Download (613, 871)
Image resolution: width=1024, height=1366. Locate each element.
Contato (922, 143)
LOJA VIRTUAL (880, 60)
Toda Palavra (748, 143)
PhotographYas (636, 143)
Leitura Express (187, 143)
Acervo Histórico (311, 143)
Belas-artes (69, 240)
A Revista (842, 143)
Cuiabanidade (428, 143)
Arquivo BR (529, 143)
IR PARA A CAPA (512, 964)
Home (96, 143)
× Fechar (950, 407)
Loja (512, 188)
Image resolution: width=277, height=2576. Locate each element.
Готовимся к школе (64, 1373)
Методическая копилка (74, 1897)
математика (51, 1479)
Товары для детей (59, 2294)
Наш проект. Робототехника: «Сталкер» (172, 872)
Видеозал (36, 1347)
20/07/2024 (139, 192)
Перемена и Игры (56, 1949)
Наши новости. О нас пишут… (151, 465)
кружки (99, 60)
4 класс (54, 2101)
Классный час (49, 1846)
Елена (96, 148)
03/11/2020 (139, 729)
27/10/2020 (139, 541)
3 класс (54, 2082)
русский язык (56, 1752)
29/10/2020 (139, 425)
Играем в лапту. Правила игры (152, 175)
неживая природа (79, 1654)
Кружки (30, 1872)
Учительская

▶ _Problem_
Lines holding the word "Image" in the entries above are the ones to pull out. Copy them all.

▶ _Result for this task_
Image resolution: width=1024, height=1366. Locate each element.
Image resolution: width=277, height=2576. Locate each element.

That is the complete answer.